Start of Material supplied

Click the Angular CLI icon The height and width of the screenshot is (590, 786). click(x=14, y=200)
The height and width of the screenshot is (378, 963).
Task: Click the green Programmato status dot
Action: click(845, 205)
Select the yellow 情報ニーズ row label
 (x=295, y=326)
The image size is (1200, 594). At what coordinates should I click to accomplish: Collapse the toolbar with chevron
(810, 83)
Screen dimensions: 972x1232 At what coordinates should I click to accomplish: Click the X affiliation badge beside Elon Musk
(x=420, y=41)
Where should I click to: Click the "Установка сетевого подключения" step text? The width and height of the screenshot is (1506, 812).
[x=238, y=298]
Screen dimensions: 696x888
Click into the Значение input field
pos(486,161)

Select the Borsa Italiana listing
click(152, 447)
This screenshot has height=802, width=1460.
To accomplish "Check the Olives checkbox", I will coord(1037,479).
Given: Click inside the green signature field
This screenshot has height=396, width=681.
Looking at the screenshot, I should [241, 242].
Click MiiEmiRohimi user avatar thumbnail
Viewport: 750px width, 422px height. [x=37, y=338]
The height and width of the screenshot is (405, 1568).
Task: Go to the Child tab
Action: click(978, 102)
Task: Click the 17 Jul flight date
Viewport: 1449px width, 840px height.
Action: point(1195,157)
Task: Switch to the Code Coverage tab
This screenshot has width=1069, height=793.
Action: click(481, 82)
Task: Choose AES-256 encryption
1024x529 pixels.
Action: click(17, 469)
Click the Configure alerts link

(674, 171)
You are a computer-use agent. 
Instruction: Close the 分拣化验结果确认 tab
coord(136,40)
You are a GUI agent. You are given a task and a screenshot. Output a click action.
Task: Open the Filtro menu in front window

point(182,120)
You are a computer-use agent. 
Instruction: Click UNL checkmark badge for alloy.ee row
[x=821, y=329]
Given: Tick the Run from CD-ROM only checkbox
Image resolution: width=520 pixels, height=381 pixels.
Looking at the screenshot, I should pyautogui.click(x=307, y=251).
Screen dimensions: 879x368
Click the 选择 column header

End of Material supplied

- _What the exercise asks_: Print exactly the lines from the one containing "This screenshot has width=1069, height=793." through the last line of the records above, both included.

- _Task result_:
This screenshot has width=1069, height=793.
Action: click(481, 82)
Task: Choose AES-256 encryption
1024x529 pixels.
Action: click(17, 469)
Click the Configure alerts link

(674, 171)
You are a computer-use agent. 
Instruction: Close the 分拣化验结果确认 tab
coord(136,40)
You are a GUI agent. You are given a task and a screenshot. Output a click action.
Task: Open the Filtro menu in front window

point(182,120)
You are a computer-use agent. 
Instruction: Click UNL checkmark badge for alloy.ee row
[x=821, y=329]
Given: Tick the Run from CD-ROM only checkbox
Image resolution: width=520 pixels, height=381 pixels.
Looking at the screenshot, I should pyautogui.click(x=307, y=251).
Screen dimensions: 879x368
Click the 选择 column header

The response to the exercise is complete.